Cosmopedia: Massive Synthetic Corpus
Cosmopedia is a huge corpus of synthetic texts generated by the Mixtral-8x7b-Instruct-V0.1 model. It includes millions of educational articles, tutorials, stories, or blog posts inspired by sources like Stanford, wikiHow, or RedPajama.
Description
Cosmopedia is one of the largest open-source synthetic data datasets. It includes over 30 million documents, generated automatically by the template Mixtral-8x7b-instruct-v0.1, based on prompts from educational sources (KhanAcademy, Stanford, wikiHow, etc.) or the web. The objective is to recreate a global textual map through diverse and structured content.
What is this dataset for?
- Massive fine-tuning of LLMs on coherent and multi-thematic content
- Pre-train build, QA, or summary models
- Testing the robustness of models in the face of synthetic variations similar to natural language
Can it be enriched or improved?
Yes. It is possible to add a classification layer by theme, to filter certain sources or to use Cosmopedia as a basis for automated teaching systems.

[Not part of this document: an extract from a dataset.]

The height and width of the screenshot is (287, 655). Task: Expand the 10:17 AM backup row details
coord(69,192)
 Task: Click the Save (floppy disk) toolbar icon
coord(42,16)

Partial human annotation could also improve quality in certain segments.
🔎 In summary
🧠 Recommended for
- LLMs pre-workout
- Educational projects
- Generative AI R&D
🔧 Compatible tools
- PyTorch
- Hugging Face Datasets
- DeepSpeed
- LoRa
- Axolotl
💡 Tip
Use Nomic's interactive map to filter themes before full ingestion into a pipeline.

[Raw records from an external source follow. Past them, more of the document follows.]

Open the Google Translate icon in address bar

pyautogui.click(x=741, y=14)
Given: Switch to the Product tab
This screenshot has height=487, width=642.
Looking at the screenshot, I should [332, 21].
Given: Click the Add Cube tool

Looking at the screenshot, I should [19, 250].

Frequently Asked Questions
Is the content reliable for educational use?
This is synthetic data that has not been verified by humans, so it should be used with care for critical uses.
Can I only extract wikiHow articles?
Yes, the dataset is divided into splits according to the sources used for the prompts. You can filter accordingly.
Can an LLM be trained using this dataset only?
Yes, the volume and diversity make Cosmopedia suitable for pre-training or massive tuning of a language model.